Andy Davies – the unseen casualty of the Jonathan Ross affair

Lots of meejah chat about the passing of Jonathan Ross from the BBC airwaves this week. Some decry him as “a tacky agent of unthinking self-harm” (Quentin Letts, unsurprisingly); others celebrate a “fresh, irreverent TV natural” (Mark Lawson). But all overlook the collateral damage from his fall.
No, I’m not talking about Russell Brand (he seems to be doing all right, anyway).
I’m worried about Ross’s overlooked sidekick – Andy Davies. Year after year, Davies jetted in from his home in Spain [Oops – now France it seems – thanks Roberto] to fulfil his self-proclaimed role of “producer/sidekick/devil’s advocate/giggler” on Ross’s Saturday morning Radio 2 show. Now what’s he going to do?
I know he claims to have been a radio producer for over 10 years, with experience beyond the Jonathan Ross show. But has anyone actually heard Andy Davies anywhere other than at Ross’s side?
We can only hope that Ross takes pity and carries Davies with him to ITV. Otherwise that Spanish bolthole may become a bit of an albatross…

July 15, 2010

First iPad-only magazine to launch

If this job ad is to be believed, the “World’s first iPad-only magazine” is set to hit early-adopter screens in September.
Katachi claims to be “an international selection of Design, People and Business” and is recruiting for freelance journalists with “a minimum of two years’ experience or genius equivalent.”
It’s an intriguing idea. Does this point to the future of online media? It’s taken newspapers a decade or more to get used to the idea of moving beyond the idea of the periodical to something more fluid and interactive.
Perhaps it’s time the old-school was leapfrogged by new publishing models tailored to the must-have gadgets that are starting to dominate consumers’ time. This year it’s the iPhone and iPad – next year it’ll doubtless be others.
Even if this publishing experiment fails (and to be honest it’s likely), it’s pointing in the direction that online media will probably have to go.

July 14, 2010

Subbing tip #10: Where’s the question?

Normally, the Radio Times is the most rigorously proofread magazine on the newsstand, so it’s a shame that this bit of sloppiness slipped into print.
From Stuart Maconie’s “Maconie’s People” column of 3-9 July 2010 comes this:

Forget what they say about James Brown. Damon Albarn is surely the hardest working man in showbiz?

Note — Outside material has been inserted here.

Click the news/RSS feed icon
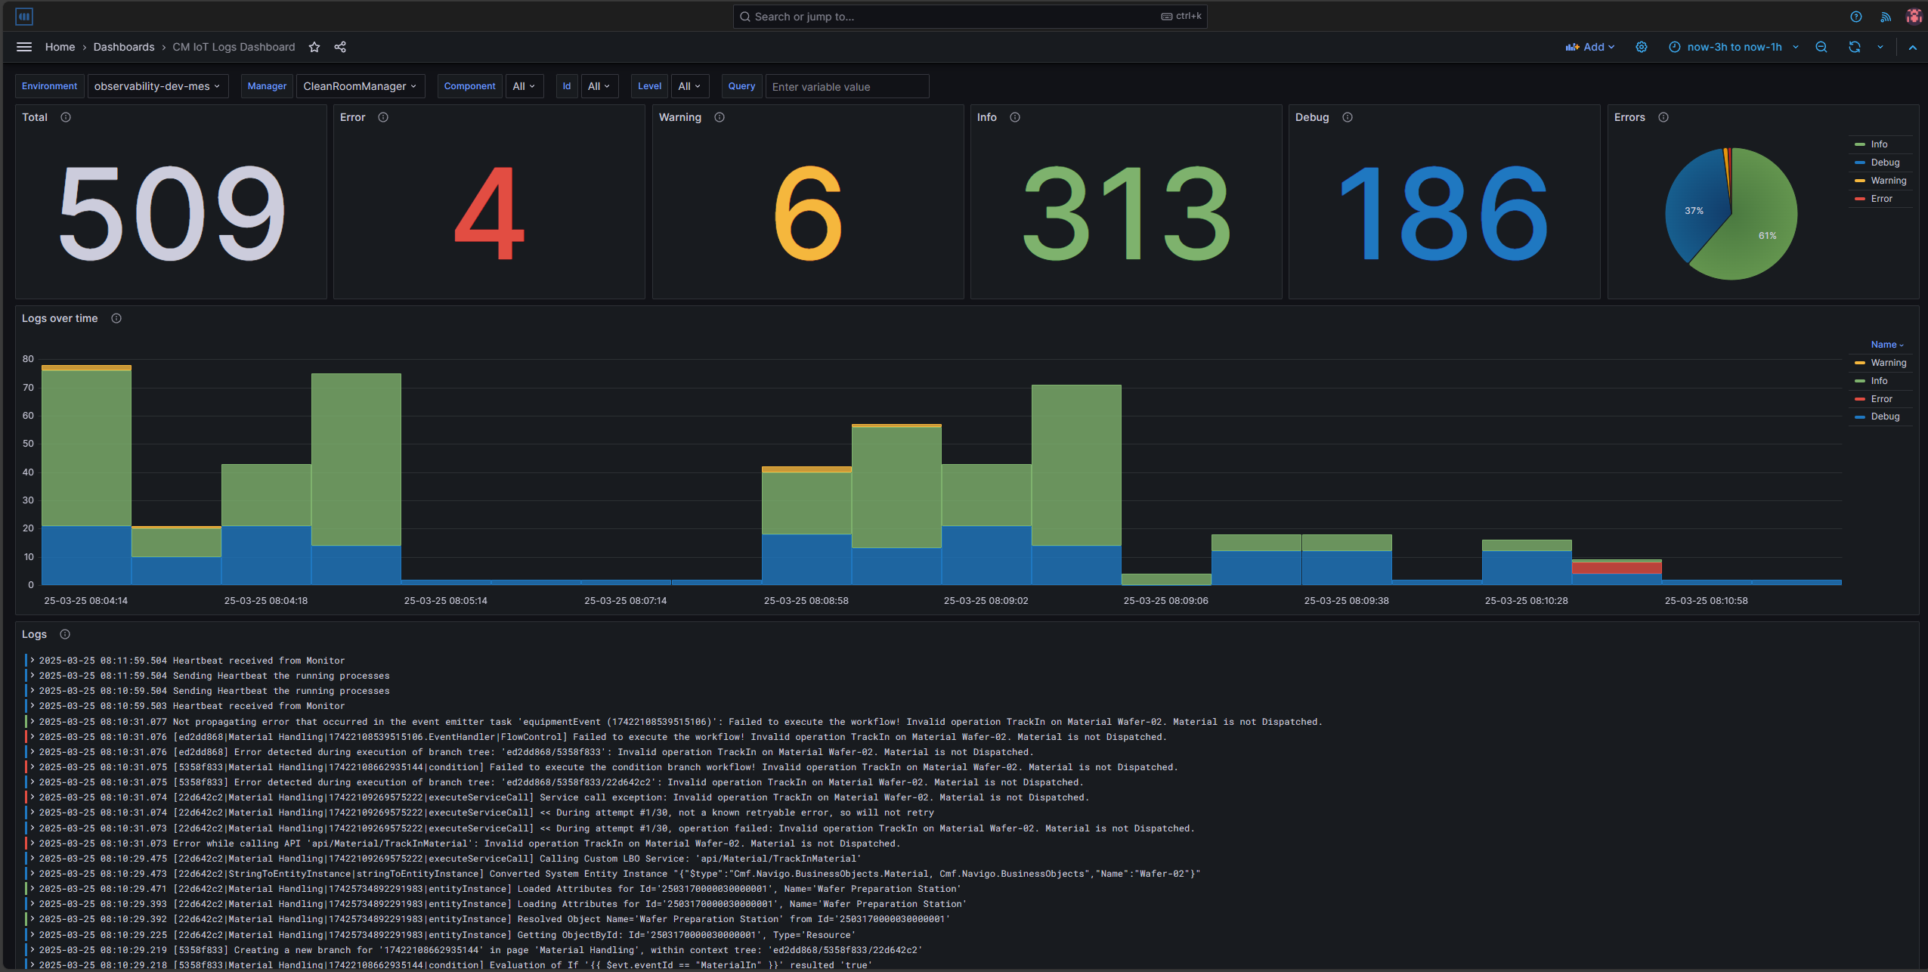This screenshot has height=972, width=1928. (1885, 16)
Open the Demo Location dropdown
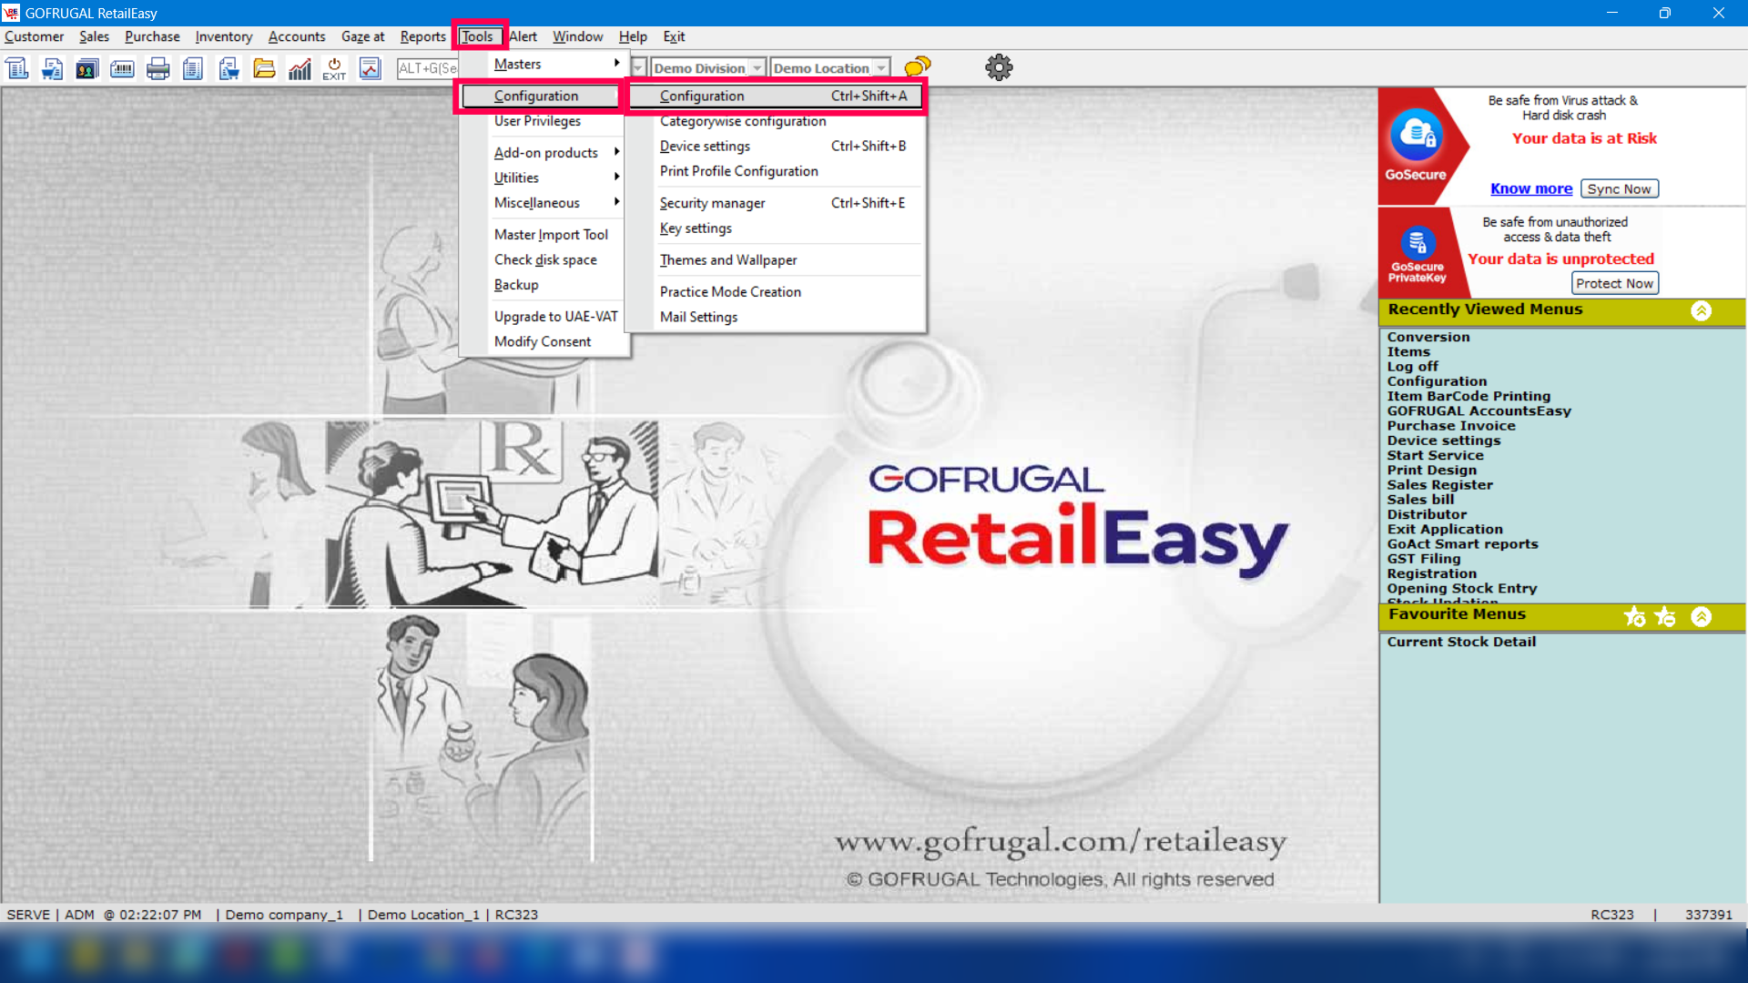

Whether you agree with the sentiment or not, there’s one thing that’s unquestionable about this statement – it’s not a question. So why the question mark at the end?
Probably because it’s a suggestion, rather than a demonstrable truth. It seems that, as with apostrophes, people are becoming less confident about how to use the question mark, and tack one on the end of any sentence that expresses an opinion that’s not a definite fact. The false question is becoming more and more apparent in modern writing. You’ll see it most frequently in student work, but it’s creeping into published journalism too.
How to tell when a sentence is a question:

  • It starts with a verb (“Am I a journalist?”)
  • The verb starts with one of the five ‘Ws’ of journalism (what, where, when, why, who). Or the ‘H’ (how)

These are the only ones that need a question mark. Full stop.

July 9, 2010

BBC ‘most popular’ glitch – unnamed pages infest BBC news site

Bit of a glitch at the BBC web site this afternoon – either that or the viewing public has developed a fascination with “Unnamed pages”.

(Actually, it’s kind of fun – makes visiting the site a bit of a lucky dip… )

UPDATE: Oh, and it’s all over. Everything’s back to normal now. A shame in a way – I do like to see fallibility in a national institution.